As such, when objects for each of the classified sounds are determined through the acoustic object determiner 113, the acoustic object information generator 120 further obtains detailed information and additional information of the object determined for each sound. To generate acoustic object information. More specifically, the acoustic object information fusion device includes an object information DB 121 in which detailed information and additional information of a plurality of objects are stored. Accordingly, the acoustic object information generation unit 120 may include the object information DB 121. By referring to the detailed information and additional information about the objects determined for each sound to obtain the acoustic object information according to.

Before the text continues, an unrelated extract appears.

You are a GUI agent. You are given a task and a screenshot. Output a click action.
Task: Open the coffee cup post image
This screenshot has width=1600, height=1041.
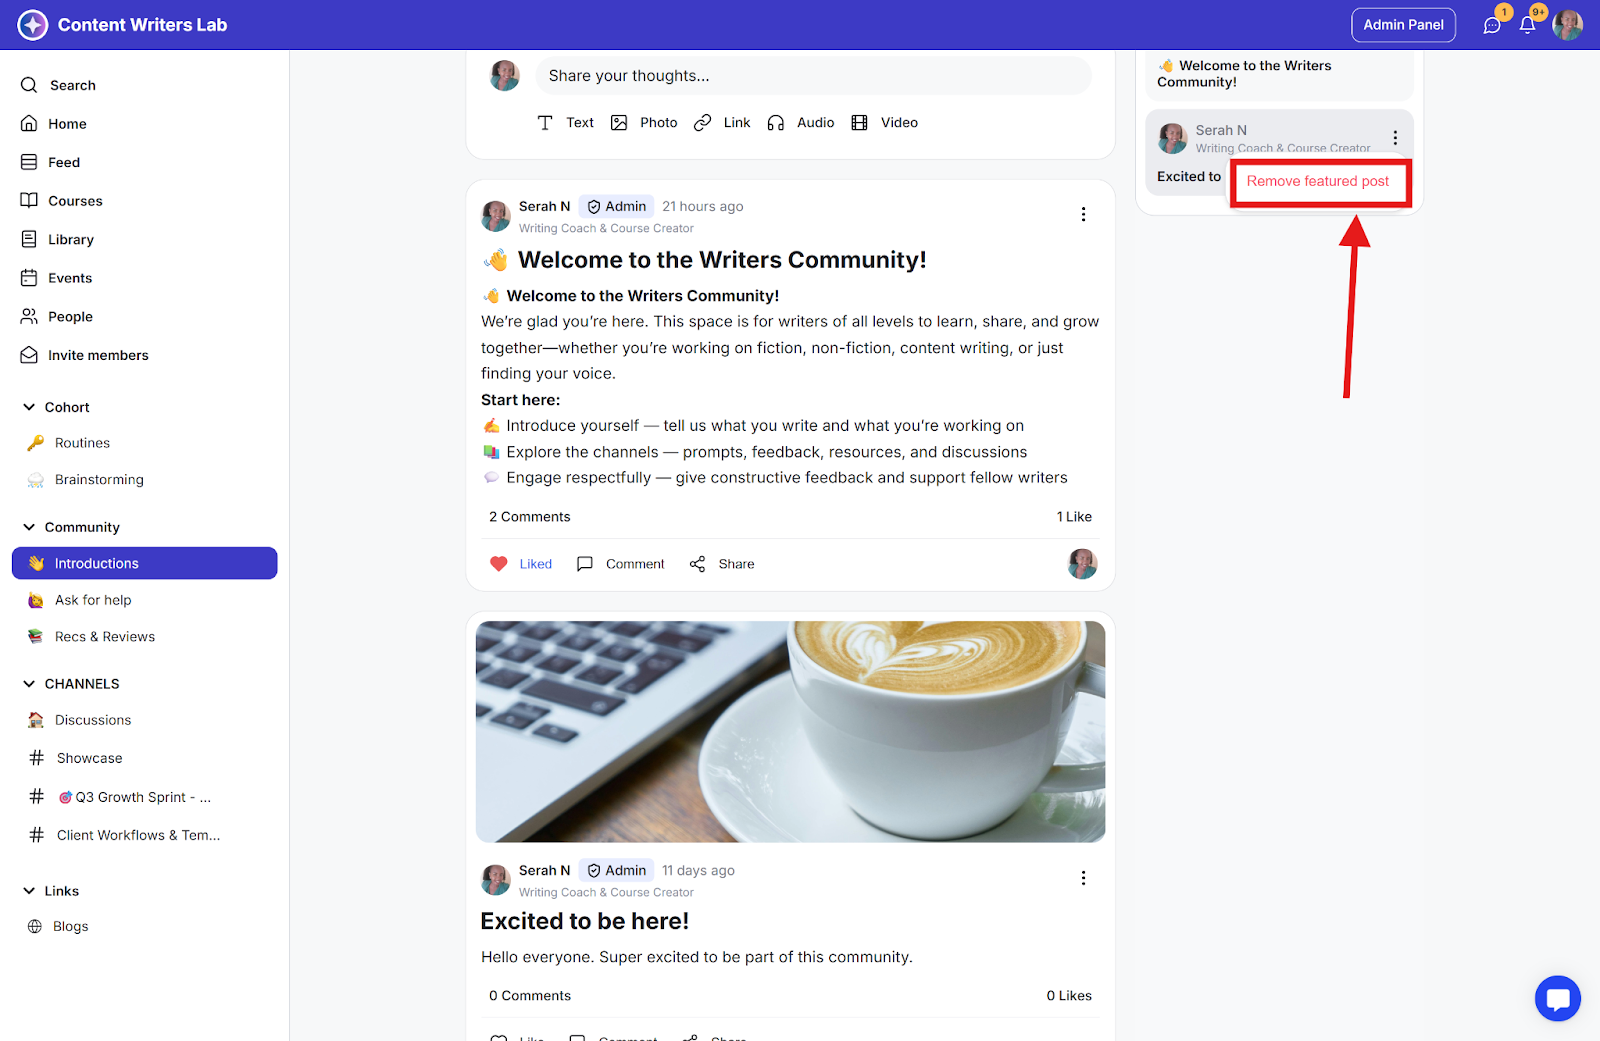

For example, when the sound classified from the beamforming application unit 111 is determined to be a car through the acoustic object determining unit 113, the acoustic object information generating unit 120 may transmit the object information from the object information DB 121 to the vehicle. Acquire information about the vehicle model and the vehicle and generate acoustic object information accordingly. Such sound object information is preferably generated in the form of a text, a picture or a video.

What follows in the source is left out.